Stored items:
------------
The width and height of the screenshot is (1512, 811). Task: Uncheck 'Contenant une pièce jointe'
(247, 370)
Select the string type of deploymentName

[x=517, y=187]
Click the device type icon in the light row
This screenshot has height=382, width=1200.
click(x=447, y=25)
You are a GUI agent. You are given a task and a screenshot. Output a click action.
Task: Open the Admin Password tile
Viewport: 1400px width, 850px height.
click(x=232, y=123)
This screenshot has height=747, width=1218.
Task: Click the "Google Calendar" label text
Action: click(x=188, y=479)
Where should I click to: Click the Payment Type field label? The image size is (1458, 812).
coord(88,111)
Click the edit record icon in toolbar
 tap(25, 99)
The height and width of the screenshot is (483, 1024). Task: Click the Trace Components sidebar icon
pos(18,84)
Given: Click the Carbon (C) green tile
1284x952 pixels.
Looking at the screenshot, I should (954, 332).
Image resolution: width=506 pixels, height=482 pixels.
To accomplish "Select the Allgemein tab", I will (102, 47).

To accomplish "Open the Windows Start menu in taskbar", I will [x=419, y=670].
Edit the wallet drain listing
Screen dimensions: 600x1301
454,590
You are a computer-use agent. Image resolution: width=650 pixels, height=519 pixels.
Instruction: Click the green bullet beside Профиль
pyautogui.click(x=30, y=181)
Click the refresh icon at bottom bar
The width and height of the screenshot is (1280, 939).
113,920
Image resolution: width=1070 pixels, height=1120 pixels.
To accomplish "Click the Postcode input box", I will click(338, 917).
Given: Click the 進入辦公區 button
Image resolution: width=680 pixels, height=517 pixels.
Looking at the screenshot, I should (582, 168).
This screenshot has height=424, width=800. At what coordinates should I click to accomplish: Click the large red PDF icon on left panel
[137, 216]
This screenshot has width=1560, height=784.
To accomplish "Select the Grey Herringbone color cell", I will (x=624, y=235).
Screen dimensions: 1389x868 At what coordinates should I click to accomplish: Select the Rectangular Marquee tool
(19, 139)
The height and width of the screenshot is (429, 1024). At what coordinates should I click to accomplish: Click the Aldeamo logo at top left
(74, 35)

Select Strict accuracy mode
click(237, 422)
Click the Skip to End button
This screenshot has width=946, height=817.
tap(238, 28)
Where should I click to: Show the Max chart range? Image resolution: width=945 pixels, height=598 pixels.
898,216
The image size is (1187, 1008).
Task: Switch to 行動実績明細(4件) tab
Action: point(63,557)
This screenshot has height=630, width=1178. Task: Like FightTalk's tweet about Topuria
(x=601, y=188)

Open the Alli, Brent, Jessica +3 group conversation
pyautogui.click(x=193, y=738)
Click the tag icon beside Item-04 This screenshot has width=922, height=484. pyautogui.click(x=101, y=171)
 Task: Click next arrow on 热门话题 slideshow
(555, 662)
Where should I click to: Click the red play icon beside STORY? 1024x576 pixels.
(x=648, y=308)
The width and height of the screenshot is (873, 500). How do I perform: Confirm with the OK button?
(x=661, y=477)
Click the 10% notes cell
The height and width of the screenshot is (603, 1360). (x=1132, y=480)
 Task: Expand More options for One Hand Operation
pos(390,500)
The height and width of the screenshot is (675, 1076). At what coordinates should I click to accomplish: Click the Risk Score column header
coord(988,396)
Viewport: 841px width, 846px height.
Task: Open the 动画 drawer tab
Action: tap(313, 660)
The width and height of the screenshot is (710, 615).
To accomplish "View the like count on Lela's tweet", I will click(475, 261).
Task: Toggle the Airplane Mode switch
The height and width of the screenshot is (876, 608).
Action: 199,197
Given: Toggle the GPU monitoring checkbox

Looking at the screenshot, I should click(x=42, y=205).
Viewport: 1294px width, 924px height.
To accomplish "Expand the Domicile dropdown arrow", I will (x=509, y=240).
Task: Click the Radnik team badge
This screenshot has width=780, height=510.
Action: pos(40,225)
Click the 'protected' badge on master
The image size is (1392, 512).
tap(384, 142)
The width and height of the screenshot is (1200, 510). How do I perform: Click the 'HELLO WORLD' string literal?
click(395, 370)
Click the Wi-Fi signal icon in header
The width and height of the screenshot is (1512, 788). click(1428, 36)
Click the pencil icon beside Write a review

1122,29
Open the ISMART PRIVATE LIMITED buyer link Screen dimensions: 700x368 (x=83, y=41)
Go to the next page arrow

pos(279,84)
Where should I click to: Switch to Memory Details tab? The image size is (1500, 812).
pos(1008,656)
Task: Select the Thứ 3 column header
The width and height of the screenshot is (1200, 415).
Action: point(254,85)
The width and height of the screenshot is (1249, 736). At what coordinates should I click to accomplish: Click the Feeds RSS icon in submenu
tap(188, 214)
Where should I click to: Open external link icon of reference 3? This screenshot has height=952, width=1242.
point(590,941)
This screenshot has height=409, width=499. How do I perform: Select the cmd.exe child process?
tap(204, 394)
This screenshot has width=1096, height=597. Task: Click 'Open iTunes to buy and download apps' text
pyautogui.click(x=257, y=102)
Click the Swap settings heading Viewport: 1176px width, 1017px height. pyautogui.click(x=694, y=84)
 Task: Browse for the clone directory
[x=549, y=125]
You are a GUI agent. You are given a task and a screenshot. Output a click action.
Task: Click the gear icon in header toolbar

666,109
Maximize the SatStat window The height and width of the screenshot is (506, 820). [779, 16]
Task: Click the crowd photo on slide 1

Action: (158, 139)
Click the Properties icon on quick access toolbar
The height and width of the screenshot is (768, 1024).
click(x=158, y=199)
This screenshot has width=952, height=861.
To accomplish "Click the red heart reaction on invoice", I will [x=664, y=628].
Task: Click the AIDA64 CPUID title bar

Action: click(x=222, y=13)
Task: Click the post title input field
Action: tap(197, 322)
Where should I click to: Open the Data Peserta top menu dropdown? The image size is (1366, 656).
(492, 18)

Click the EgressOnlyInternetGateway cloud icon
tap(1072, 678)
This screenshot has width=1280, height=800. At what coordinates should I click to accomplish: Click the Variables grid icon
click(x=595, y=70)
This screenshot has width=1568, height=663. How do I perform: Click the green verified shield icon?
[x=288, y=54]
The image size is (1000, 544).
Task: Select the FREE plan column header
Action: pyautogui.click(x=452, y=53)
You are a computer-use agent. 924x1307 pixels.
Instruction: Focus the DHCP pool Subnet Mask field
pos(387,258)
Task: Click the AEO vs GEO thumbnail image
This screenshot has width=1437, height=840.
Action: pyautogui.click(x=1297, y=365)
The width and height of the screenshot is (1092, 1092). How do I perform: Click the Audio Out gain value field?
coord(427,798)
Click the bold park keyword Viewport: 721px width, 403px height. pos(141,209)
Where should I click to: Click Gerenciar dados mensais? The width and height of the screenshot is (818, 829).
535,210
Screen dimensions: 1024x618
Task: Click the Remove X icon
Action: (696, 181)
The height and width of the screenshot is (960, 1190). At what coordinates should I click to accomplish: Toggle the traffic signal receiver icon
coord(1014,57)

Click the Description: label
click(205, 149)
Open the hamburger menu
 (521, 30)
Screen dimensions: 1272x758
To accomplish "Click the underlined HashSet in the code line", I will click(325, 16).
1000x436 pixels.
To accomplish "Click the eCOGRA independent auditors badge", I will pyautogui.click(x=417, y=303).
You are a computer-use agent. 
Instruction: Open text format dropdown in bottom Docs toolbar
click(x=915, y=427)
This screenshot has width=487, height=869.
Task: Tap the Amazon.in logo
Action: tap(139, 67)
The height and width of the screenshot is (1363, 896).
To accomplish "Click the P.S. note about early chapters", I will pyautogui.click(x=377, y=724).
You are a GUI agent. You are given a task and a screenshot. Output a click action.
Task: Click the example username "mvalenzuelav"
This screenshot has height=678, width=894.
------------
TASK DIRECTIONS:
Go to the line with "Task: Click next arrow on 热门话题 slideshow" in the entries above and repeat every line from there through the line with "Task: Toggle the Airplane Mode switch", exactly and with no other text.

SOLUTION FOR THIS EXERCISE:
 Task: Click next arrow on 热门话题 slideshow
(555, 662)
Where should I click to: Click the red play icon beside STORY? 1024x576 pixels.
(x=648, y=308)
The width and height of the screenshot is (873, 500). How do I perform: Confirm with the OK button?
(x=661, y=477)
Click the 10% notes cell
The height and width of the screenshot is (603, 1360). (x=1132, y=480)
 Task: Expand More options for One Hand Operation
pos(390,500)
The height and width of the screenshot is (675, 1076). At what coordinates should I click to accomplish: Click the Risk Score column header
coord(988,396)
Viewport: 841px width, 846px height.
Task: Open the 动画 drawer tab
Action: tap(313, 660)
The width and height of the screenshot is (710, 615).
To accomplish "View the like count on Lela's tweet", I will click(475, 261).
Task: Toggle the Airplane Mode switch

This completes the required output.